------ TEXTO DEL DOCUMENTO ------

VIVIR SIN CORAZÓN
(Artículo publicado originalmente en tierrafilme.com)
Tras adentrarse en los terrenos del thriller psicológico en La piel que habito (2011) y el intento de volver a los orígenes de sus comedias alocadas con Los amantes pasajeros (2013), Pedro Almodóvar vuelve al melodrama, quizás en su vertiente más clásica hasta la fecha, con Julieta. Y es que al margen de algún toque de humor muy aislado, apenas apreciamos en la última obra del director esa mezcla de géneros tan característica en su obra. Por el contrario, nos encontramos con una sucesión de desdichas catárticas, a través de las cuales vuelve a manifestar todo su muestrario de obsesiones personales: las relaciones entre diferentes generaciones familiares, el cruce del pasado y el presente o la influencia de la religión en la sociedad van a estar presentes en otro trabajo profundamente personal.

------ DATOS PROPORCIONADOS ------

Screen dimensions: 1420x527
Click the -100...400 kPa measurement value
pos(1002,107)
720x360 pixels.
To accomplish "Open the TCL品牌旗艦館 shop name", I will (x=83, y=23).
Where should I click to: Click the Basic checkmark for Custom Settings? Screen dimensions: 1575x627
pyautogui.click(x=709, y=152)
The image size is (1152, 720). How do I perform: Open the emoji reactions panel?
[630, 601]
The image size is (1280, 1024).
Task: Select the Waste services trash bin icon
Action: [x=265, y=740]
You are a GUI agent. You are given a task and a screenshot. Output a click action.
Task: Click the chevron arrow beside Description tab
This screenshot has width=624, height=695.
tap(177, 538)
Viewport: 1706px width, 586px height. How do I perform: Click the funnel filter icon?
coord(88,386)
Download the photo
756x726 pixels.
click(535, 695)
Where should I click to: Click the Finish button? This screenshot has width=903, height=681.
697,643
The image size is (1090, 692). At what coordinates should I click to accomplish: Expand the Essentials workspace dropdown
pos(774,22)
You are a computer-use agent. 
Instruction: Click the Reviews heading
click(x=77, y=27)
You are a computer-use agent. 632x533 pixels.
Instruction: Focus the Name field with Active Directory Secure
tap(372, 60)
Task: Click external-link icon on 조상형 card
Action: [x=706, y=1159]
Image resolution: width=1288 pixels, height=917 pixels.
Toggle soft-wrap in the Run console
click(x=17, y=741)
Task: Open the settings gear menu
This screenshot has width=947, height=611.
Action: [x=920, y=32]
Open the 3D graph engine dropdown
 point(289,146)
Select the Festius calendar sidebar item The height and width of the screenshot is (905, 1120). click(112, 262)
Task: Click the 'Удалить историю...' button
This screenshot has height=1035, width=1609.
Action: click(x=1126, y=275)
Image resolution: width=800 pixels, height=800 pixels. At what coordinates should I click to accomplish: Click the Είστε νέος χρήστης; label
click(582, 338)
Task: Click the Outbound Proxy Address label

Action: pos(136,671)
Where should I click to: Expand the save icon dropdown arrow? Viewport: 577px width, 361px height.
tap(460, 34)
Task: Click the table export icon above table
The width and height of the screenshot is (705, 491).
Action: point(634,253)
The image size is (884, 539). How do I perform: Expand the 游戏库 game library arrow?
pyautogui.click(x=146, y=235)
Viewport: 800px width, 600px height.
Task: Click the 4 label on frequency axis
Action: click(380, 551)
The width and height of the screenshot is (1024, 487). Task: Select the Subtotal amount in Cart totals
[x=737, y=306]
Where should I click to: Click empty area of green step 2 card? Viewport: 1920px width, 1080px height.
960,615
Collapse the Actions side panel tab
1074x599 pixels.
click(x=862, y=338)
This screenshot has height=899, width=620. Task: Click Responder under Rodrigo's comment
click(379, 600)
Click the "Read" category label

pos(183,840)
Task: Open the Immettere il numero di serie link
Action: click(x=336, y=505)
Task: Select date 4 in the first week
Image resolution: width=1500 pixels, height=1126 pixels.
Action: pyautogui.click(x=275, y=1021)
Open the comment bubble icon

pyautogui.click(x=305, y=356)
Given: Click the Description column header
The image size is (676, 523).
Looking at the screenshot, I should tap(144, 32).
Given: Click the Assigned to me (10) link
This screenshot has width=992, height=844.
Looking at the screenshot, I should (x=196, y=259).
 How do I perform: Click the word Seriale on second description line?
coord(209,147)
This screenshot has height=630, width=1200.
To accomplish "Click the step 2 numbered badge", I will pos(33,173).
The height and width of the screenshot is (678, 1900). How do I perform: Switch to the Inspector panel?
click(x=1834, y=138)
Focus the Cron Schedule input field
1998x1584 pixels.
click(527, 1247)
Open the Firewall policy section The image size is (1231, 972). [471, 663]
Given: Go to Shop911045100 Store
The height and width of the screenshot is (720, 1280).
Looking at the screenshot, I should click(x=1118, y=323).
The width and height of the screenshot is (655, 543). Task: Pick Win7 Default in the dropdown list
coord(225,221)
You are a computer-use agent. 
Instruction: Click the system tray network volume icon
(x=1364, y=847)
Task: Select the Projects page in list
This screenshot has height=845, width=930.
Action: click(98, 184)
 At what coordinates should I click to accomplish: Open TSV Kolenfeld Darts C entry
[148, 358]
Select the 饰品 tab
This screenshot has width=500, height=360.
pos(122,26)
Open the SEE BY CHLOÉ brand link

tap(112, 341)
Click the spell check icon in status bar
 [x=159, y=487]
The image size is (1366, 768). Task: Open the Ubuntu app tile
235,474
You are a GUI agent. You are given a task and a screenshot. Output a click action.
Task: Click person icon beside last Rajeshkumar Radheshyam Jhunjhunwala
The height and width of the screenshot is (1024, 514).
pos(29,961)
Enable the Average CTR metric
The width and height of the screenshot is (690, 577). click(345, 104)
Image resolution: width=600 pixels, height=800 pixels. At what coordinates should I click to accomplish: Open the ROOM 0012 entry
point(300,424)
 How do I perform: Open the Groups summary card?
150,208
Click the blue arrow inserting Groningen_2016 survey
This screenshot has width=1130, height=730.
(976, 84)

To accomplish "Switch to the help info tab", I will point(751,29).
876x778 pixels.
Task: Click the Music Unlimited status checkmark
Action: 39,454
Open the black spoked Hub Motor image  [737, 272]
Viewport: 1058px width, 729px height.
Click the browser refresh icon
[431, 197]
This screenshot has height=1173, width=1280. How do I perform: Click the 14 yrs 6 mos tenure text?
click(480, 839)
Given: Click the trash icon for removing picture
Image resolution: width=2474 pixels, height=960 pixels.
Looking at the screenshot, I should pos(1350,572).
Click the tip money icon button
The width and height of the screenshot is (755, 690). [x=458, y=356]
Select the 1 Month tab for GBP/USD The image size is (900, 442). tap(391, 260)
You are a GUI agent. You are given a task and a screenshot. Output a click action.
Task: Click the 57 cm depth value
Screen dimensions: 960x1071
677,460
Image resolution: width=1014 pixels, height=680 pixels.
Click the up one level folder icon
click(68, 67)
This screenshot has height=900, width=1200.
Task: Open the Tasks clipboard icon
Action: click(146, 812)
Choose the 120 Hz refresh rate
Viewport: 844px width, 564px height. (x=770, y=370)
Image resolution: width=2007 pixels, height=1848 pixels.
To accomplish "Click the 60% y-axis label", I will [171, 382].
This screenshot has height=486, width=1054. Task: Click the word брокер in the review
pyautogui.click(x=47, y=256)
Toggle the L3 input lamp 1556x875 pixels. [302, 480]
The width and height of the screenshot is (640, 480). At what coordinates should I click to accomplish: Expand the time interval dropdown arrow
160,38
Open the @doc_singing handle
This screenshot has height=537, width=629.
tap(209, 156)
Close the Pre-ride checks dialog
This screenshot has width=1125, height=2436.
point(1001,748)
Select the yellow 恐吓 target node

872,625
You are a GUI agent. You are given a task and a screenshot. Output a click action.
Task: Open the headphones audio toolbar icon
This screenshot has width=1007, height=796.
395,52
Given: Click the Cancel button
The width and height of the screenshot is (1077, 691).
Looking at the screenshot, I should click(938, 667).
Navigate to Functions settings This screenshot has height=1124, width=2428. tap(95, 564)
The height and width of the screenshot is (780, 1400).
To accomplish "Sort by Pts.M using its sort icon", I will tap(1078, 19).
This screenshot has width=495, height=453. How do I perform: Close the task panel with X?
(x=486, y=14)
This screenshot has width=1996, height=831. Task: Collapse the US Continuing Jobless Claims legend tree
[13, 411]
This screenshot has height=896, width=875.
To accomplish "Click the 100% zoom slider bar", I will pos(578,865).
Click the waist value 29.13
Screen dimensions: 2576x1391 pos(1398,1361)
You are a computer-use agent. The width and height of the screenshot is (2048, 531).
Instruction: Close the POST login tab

------

## REQUISITOS DEL EJERCICIO
¿Puedes continuar la reseña sobre Julieta a partir de su última frase? El listado no hace falta para nada.

## LA RESPUESTA
Julieta cuenta una historia separada por 30 años, protagonizada por mujeres, entre las que existe una brecha de nuevo provocada por la desaparición de un hombre. Como en Todo sobre mi madre (1999), Almodóvar se centra en la incomunicación entre padres e hijos (no en vano, el título inicial era Silencio), que conduce al desconocimiento completo de los sentimientos y las motivaciones de los últimos. Vidas en constante inestabilidad, conectadas por viajes de ida y vuelta que están condicionados por la obligación de ocultar secretos, mientras se cae en el error de que una existencia puede estar completa solamente con profesarle amor.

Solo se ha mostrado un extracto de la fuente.